Saturday, January 26, 2013

"The Gift of Motherhood"

One of the battles I elected not to fight during this whole pregnancy thing was on the classes to attend. OK, so maybe I battled the quantity of classes, but knowing my wife, I knew there would be classes. Even though I'm relatively certain that, over the course of history, more babies have been born to parents that didn't attend classes than born to parents that have, I knew there would be classes.

Rather than spreading out our required learning over the course of three Wednesday evenings, we binged on expectant parenting and took it all in last Saturday on a session called "The Gift of Motherhood" scheduled from 9 - 4.

Overall, the day was less worthless than I had expected. How's that for a rousing endorsement? On the positive side, during the morning session the instructor did a nice job of explaining what the physiological changes are that take place in the mother's body during and after labor. For some reason, having an explanation about what's actually going on inside (and now knowing what the word effacement means when the doctors use it) gives this whole experience a sense of reality and logic rather than it just being referred to as a miracle or magical.

Every expectant mother there was accompanied by a supporter, with one exception, all of those supporters were the spouse (one woman's husband wasn't able to join so her mother came). As a means to help all of us idiot first-time fathers to understand what our wives were going through, we were forced to where a 35 pound weight suit, complete with breasts and all. Maybe I'm more sensitive than the average father-to-be, but I'm not sure how putting on a weight suit makes me any more sensitive or understanding. I get that my wife has gained weight during the pregnancy. I get that that sucks. I get that that can't be comfortable. I've probably gained 35 pounds since my low weight in India. It sucks. I get it. Wearing a weight suit isn't going to make me a better parent. On the other hand, other than watching David Schwimmer fall of a table on Friends, seeing me in the weight suit is one of the few times you'll hear Lindsay laugh out loud, so it had that going for it which is nice.

Just before lunch the group went on a tour of the birthing section of the hospital. This was another aspect of the class I had made fun of prior to attending. How many other medical procedures are there where you visit the hospital for a look around to get comfortable with your surroundings? While I was skeptical, I must admit that helped to understand the their process, when we'll move from the birthing suite to the recovery suite (yes, it's obnoxious that they call them suites, but I'm using their nomenclature, not mine), and what to expect throughout our stay. It didn't hurt that they also mentioned that both mom and dad get a massage during the stay. Nice to see our healthcare dollars being put to use.

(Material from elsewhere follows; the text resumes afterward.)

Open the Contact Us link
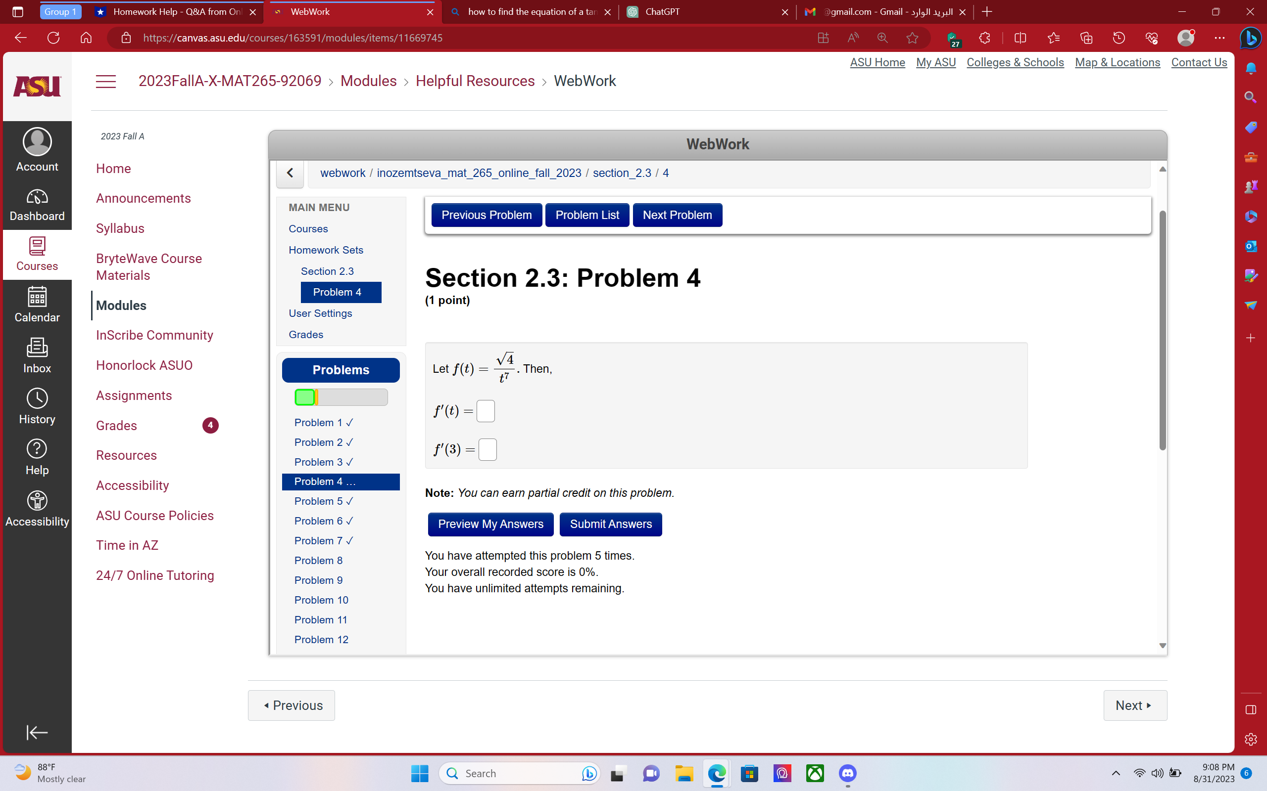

After the tour, the class took a slight turn toward the realistic. They showed a video of three mothers going through labor, answering questions about what it was like, and finally, showing the actual births. I hadn't seen an actual birth on video since high school. They showed it in biology class as a means to understand the reproductive systems but the true motivation behind showing had to be birth control. Seeing a similar video 20 years later was no more "meaningful" or "beautiful" - it was still, honestly, pretty gross. Based on the look of horror on Lindsay's face, it was safe to assume she was going through a similar set of emotions.

Once the scare tactics ended, there was swaddling and diaper application for beginners. Probably things I could have figured out on my own, but always good to get a refresher. I'm pretty sure the last diaper I changed was for the kids I babysat next door when I was in high school. And yes, I realize the fact I have niece and nephew that are eleven months old whose diapers I've never changed makes me a crappy uncle. Even worse that I'm the godfather to the nephew. Something tells me I have more than my fair share coming my way in the next few years.

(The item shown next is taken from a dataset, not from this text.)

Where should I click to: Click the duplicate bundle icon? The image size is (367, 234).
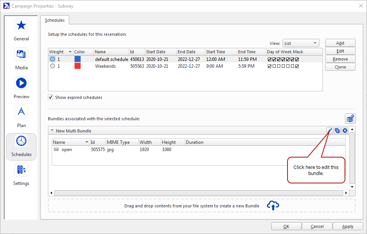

As we progressed through the afternoon, it was obvious that we didn't have enough material to prolong the class until 4pm. I got that same feeling you get in college or grad school, especially when it's a once-a-week class where it's obvious you're going to get out early. You get giddy. You get excited. It's like you've found time. And so at 3pm when the class ended, we merrily made our way to the car, hit Park Avenue in Winter Park, got a coffee, shopped a little, had an early dinner at one of our favorite restaurants, Prato, and made it home by 6:30pm. Not a bad little reward for a day spent in class.

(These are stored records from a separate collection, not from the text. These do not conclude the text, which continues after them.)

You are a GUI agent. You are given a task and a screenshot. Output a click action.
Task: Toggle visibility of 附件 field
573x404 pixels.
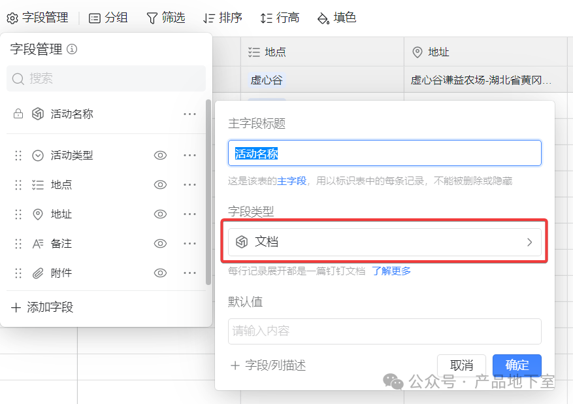(x=160, y=273)
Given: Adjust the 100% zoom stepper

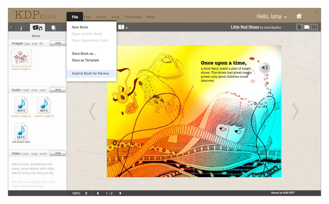Looking at the screenshot, I should [86, 193].

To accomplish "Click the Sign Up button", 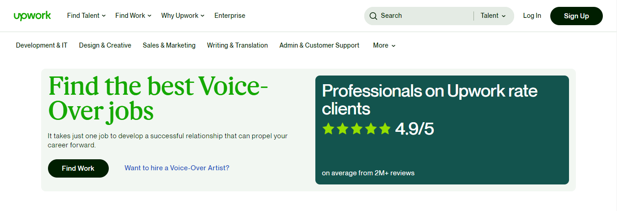I will [x=576, y=16].
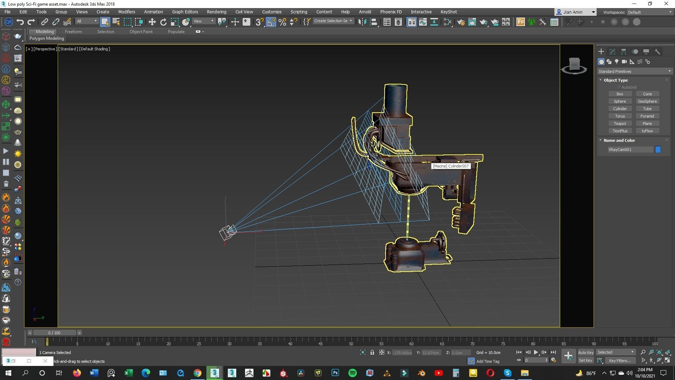This screenshot has width=675, height=380.
Task: Click the object color swatch
Action: pyautogui.click(x=657, y=150)
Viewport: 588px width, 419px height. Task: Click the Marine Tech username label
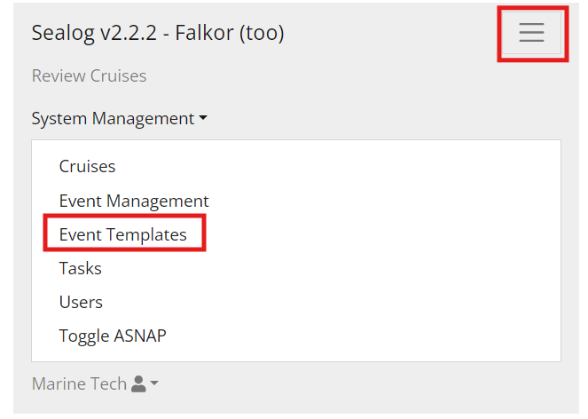click(79, 383)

I had expected a painfully slow day filled with people prolonging the class by asking unnecessary questions (everyone knows people like this); thankfully, there was only one extraneous question-asker in the class and the class wasn't that bad (I know, another ringing endorsement). Could I have become a father without attending? Absolutely. Where there parts that annoyed me? Absolutely. Do I regret going? Not terribly. If nothing else, I learned that the late afternoon circuit in Winter Park might be a regular thing once baby arrives and before baby becomes mobile.

Overall, I'd call the day a success.